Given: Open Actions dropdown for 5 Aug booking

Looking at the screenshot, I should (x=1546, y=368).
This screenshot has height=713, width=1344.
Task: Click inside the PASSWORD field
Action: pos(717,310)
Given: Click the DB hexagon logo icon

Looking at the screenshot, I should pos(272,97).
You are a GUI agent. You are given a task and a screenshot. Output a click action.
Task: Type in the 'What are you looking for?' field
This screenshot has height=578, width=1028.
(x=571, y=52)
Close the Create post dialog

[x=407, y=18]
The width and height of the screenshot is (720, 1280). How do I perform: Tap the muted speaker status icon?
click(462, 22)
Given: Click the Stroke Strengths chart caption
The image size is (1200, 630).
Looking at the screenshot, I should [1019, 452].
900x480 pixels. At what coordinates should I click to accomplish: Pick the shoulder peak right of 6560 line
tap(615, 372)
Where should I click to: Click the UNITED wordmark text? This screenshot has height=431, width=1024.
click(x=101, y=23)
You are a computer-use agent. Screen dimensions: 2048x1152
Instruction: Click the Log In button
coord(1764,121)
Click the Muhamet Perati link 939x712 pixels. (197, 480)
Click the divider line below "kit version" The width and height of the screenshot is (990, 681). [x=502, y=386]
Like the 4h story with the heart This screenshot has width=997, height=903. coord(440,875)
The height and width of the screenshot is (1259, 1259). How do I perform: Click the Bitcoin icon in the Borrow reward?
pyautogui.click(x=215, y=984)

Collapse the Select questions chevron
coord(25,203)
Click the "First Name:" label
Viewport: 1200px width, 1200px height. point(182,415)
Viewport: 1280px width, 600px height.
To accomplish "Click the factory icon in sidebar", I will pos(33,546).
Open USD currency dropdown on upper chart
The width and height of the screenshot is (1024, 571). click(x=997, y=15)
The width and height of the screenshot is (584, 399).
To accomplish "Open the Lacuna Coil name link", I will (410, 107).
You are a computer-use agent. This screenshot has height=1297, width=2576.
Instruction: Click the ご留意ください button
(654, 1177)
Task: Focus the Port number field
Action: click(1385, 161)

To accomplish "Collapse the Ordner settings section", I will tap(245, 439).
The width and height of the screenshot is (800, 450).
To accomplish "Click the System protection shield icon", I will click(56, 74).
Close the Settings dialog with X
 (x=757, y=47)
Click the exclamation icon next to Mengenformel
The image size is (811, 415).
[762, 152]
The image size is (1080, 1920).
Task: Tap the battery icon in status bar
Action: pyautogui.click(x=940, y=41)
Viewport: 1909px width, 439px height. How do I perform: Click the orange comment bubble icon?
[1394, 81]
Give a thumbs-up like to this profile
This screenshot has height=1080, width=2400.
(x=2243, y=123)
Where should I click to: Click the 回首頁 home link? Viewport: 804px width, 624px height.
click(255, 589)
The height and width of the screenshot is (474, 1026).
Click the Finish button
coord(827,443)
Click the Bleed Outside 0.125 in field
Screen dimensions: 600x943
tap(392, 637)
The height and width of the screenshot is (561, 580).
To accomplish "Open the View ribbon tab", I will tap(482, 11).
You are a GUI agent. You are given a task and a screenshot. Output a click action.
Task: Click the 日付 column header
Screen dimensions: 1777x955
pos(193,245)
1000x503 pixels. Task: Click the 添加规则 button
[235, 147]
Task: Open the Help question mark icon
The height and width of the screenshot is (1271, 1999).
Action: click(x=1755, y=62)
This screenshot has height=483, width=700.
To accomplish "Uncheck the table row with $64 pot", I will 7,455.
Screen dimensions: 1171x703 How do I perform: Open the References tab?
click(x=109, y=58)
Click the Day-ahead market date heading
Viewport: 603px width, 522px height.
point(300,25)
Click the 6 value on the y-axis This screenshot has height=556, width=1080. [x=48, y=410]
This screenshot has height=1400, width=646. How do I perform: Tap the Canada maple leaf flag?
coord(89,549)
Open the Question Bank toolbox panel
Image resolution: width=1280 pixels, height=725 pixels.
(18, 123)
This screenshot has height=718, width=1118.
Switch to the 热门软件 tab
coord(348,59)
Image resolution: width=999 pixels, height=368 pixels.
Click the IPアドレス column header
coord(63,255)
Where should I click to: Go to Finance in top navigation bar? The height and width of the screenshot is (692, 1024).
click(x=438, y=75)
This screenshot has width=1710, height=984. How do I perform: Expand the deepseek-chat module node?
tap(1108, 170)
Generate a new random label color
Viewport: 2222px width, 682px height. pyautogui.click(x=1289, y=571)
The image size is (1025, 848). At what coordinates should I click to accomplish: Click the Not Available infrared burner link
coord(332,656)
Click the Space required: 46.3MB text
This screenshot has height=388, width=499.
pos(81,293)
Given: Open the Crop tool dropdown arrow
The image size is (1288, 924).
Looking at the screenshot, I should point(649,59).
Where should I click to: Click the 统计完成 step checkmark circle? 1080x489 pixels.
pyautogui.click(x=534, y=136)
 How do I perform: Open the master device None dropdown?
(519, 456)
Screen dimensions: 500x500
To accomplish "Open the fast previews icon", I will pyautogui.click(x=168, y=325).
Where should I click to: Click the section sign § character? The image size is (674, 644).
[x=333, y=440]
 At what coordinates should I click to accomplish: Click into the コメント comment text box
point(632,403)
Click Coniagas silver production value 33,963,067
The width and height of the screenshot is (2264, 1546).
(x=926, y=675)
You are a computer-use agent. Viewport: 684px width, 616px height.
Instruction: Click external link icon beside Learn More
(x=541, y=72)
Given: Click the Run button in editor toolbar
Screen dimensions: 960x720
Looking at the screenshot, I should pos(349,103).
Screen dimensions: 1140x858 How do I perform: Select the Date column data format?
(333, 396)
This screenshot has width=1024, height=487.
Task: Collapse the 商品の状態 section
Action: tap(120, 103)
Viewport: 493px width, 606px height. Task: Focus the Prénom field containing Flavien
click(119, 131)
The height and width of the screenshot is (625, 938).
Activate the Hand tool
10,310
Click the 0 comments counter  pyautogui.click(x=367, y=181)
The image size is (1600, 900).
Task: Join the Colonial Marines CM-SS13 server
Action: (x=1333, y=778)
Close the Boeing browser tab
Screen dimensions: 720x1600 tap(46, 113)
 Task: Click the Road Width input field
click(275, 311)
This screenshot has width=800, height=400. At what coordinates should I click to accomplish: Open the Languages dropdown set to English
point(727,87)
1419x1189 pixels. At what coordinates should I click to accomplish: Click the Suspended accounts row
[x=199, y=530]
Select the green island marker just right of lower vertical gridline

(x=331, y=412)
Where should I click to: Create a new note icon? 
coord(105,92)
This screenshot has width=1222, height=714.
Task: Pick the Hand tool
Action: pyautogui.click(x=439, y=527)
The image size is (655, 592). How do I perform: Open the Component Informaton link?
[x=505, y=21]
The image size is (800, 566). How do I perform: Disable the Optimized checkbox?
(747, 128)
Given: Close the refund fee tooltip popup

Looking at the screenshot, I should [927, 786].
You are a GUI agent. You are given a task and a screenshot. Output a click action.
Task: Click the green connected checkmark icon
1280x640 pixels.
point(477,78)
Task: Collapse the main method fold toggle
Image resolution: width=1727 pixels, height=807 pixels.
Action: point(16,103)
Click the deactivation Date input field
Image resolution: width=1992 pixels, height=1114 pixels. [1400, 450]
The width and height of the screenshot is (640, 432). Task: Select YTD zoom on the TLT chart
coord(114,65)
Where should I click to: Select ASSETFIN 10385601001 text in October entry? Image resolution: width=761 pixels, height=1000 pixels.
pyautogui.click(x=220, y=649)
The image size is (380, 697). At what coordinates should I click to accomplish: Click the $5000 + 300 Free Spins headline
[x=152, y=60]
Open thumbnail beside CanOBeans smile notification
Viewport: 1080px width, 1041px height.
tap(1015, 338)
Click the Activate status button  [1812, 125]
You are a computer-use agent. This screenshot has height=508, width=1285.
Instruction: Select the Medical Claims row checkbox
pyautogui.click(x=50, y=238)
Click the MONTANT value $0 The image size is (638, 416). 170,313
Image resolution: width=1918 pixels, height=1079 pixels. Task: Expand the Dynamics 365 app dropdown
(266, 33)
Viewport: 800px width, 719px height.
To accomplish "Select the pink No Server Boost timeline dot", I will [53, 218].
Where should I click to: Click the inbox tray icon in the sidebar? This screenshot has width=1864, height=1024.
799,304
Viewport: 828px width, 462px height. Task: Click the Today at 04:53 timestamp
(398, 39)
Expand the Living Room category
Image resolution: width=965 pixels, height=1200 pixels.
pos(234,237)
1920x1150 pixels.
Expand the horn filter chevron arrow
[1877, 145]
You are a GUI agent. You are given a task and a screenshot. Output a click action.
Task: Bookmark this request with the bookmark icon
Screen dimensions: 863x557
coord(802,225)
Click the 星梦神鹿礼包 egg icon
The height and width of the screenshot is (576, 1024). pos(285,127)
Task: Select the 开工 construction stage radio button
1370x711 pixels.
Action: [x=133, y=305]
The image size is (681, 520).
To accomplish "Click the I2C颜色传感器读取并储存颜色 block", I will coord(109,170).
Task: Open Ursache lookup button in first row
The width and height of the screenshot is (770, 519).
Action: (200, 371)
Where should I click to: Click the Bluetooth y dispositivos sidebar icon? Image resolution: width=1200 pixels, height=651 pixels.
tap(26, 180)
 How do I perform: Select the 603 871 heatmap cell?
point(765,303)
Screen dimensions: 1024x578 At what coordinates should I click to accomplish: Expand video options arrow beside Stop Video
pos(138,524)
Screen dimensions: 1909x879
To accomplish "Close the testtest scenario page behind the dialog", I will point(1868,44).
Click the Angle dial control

■ What needs to be done: Copy out exactly the lines running from the line with "Where should I click to: Click the Bluetooth" to the end of the records, inclusive.

■ Task output:
Where should I click to: Click the Bluetooth y dispositivos sidebar icon? Image resolution: width=1200 pixels, height=651 pixels.
tap(26, 180)
 How do I perform: Select the 603 871 heatmap cell?
point(765,303)
Screen dimensions: 1024x578 At what coordinates should I click to accomplish: Expand video options arrow beside Stop Video
pos(138,524)
Screen dimensions: 1909x879
To accomplish "Close the testtest scenario page behind the dialog", I will point(1868,44).
Click the Angle dial control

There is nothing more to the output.